When pro-immigration activists accosted Krysten Sinema, in a ladies’ room stall, aboard the east bound jet, and then again after landing, the Arizona senator missed a great opportunity to score points with the state’s Independent and Republican voters.
Sinema, an adjunct School of Social Work professor at Arizona State University (ASU) since 2003, was followed into a campus bathroom and recorded while inside. Living United for Change in Arizona (LUCHA), a radical organization, posted the Sinema video wherein an ASU student identified herself as illegally present. Taping and then distributing the video, which is what Sinema’s brazen student activists did, violates Arizona law. Add that threatening a sitting senator is a federal felony that can land violators in prison for up to five years.
Instead of ducking the agitators, Sinema could have given them a brief review of immigration law which, among its other enforcement provisions, clearly states that unlawfully present aliens are subject to immediate removal, that deferred action isn’t law but was created through presidential executive action, and that she was elected to represent all Arizonans’ interests, not just the alien lobby. Of course, that’s a pipe dream. Instead, Sinema rebuked her students in a lukewarm statement on her Senate website which concluded: “It is the duty of elected leaders to avoid fostering an environment in which honestly held policy disagreements serve as the basis for vitriol – raising the temperature in political rhetoric and creating a permission structure for unacceptable behavior.”
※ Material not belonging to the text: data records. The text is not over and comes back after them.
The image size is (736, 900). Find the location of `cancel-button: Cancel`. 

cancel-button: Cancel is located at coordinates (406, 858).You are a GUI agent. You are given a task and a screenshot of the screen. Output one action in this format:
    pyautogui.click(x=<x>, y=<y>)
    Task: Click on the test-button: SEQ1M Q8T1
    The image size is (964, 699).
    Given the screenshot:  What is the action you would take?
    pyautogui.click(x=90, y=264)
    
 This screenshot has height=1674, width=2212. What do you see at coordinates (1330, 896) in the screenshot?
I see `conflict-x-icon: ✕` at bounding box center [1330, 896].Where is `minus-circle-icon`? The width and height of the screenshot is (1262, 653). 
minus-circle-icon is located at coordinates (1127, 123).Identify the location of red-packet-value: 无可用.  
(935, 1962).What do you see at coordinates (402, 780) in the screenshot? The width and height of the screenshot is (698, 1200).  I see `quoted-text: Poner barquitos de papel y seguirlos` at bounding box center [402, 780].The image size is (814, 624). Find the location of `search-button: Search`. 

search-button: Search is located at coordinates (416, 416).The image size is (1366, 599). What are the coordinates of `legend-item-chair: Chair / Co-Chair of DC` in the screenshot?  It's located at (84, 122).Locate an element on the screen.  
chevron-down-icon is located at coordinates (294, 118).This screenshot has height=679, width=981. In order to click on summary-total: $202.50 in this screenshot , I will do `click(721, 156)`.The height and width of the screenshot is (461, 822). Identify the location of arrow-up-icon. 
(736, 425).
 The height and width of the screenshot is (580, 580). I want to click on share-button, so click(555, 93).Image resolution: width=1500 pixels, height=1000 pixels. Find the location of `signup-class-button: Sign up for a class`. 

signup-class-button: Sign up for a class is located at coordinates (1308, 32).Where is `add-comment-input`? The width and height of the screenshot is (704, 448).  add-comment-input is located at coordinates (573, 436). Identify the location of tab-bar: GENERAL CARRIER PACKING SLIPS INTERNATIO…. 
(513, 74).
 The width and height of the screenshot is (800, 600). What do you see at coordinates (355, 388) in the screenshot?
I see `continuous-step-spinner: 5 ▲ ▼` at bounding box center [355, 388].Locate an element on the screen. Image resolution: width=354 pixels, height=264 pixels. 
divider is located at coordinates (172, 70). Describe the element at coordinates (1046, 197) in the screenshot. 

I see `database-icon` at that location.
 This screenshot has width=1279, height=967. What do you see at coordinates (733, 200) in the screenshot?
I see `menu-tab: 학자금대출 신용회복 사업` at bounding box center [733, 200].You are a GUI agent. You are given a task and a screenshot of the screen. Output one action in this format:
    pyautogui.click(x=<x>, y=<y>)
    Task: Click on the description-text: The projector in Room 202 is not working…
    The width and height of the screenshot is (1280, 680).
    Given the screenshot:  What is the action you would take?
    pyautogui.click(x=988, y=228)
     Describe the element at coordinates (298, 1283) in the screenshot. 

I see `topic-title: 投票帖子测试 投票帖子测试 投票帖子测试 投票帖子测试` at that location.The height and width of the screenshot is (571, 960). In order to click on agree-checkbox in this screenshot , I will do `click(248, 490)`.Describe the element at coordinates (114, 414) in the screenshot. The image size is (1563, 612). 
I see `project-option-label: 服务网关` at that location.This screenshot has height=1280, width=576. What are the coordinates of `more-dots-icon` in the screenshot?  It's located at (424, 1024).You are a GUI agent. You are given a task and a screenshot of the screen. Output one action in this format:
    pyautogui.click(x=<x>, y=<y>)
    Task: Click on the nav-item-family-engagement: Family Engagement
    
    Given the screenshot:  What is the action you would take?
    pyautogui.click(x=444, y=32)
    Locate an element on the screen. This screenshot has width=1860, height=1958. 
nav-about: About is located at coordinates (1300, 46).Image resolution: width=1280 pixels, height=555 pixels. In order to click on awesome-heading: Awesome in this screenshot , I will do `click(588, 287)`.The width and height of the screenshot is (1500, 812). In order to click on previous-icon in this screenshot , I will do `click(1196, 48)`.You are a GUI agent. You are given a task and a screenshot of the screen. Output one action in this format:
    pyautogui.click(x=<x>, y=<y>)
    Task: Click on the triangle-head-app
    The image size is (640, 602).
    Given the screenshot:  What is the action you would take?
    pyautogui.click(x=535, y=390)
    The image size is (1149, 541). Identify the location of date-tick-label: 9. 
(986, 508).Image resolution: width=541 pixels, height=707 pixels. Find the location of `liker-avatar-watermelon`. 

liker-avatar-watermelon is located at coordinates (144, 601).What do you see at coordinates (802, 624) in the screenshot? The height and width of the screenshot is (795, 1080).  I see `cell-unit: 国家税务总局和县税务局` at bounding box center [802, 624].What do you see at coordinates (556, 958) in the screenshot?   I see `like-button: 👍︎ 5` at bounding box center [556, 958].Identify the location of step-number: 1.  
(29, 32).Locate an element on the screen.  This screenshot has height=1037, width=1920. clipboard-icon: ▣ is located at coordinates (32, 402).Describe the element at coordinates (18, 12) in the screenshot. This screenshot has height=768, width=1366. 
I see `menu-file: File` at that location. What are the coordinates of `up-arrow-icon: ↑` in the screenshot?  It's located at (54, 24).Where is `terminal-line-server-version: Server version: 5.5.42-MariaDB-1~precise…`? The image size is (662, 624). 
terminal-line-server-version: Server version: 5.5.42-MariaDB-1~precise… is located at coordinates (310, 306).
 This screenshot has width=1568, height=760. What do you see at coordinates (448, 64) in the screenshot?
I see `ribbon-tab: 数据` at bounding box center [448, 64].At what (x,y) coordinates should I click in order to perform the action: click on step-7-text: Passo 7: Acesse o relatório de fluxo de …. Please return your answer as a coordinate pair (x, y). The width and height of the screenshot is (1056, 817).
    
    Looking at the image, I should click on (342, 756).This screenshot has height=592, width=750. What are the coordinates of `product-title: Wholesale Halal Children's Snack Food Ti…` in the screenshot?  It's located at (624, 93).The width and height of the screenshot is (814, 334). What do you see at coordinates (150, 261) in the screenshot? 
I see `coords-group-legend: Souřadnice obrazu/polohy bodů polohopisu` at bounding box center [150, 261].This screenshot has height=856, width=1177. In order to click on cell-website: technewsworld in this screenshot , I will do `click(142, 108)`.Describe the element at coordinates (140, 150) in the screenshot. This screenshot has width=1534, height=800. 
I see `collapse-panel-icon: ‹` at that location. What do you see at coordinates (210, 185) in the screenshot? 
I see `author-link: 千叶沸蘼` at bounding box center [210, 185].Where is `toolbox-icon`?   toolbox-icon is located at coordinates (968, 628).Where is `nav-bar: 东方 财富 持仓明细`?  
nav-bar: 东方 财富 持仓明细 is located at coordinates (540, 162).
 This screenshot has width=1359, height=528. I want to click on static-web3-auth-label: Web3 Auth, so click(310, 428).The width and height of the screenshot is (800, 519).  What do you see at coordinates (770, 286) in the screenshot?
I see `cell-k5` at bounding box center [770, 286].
Sinema should be looking ahead to her 2024 re-election bid, and focus on the role immigration will play when she defends her seat. While Democrats currently hold both Arizona Senate seats, Mark Kellynarrowly won a 2020 special election, and will face a strong Republican challenger in 2022, by which time immigration will be more of a hot-button issue than ever.
Over the coming months, at Arizona’s Yuma sector, the illegal immigrant surge is expected to surpass Texas’ Del Rio Sector.In previous years, Yuma ranked nearly last in border apprehensions. In FY 2020, 8,804 migrants were apprehended throughout the sector. A confidential Customs and Border Protection source said his unit now sees the incoming total exceed 8,804 every two weeks, with family units and unaccompanied minors anxious to surrender to CBP.
The Tucson and Douglas sections also are under illegal alien surges which have so overwhelmed Arizonans that signs and bumper stickers are found statewide – “BLM, Biden Loves Minors.” The latest bulletin from Biden’s White House shows that of 7,000 refugees, from the 125,000 cap he’s established, 422 are being sent to Arizona. The refugees may come from nations known to have terrorist ties: Syria, Yemen, Somalia, Venezuela, Myanmar, Eritrea and Sudan. To date, 1,610 Afghans have been resettled in Arizona with more to come soon – and a total of 95,000 to be resettled throughout the U.S.
In short, significant immigration is headed Arizona’s way, more than what the average voter in the purple state might deem feasible over the short-term. Sinema, a narrow winner in 2018, should consider her immigration position carefully for the 2024 re-election bid. Whatever else happens between today and then, she’ll be forced to explain, if not defend, Biden’s reckless open borders and resettlement agenda that may have, three years from now, wrought substantial social and economic damage to the nation. Biden has facilitated drug and human smuggling, and the worldwide criminal networks have taken full advantage. At the very least, Biden has taken major strides, against the will and wishes of most citizens, to destroy sovereign America.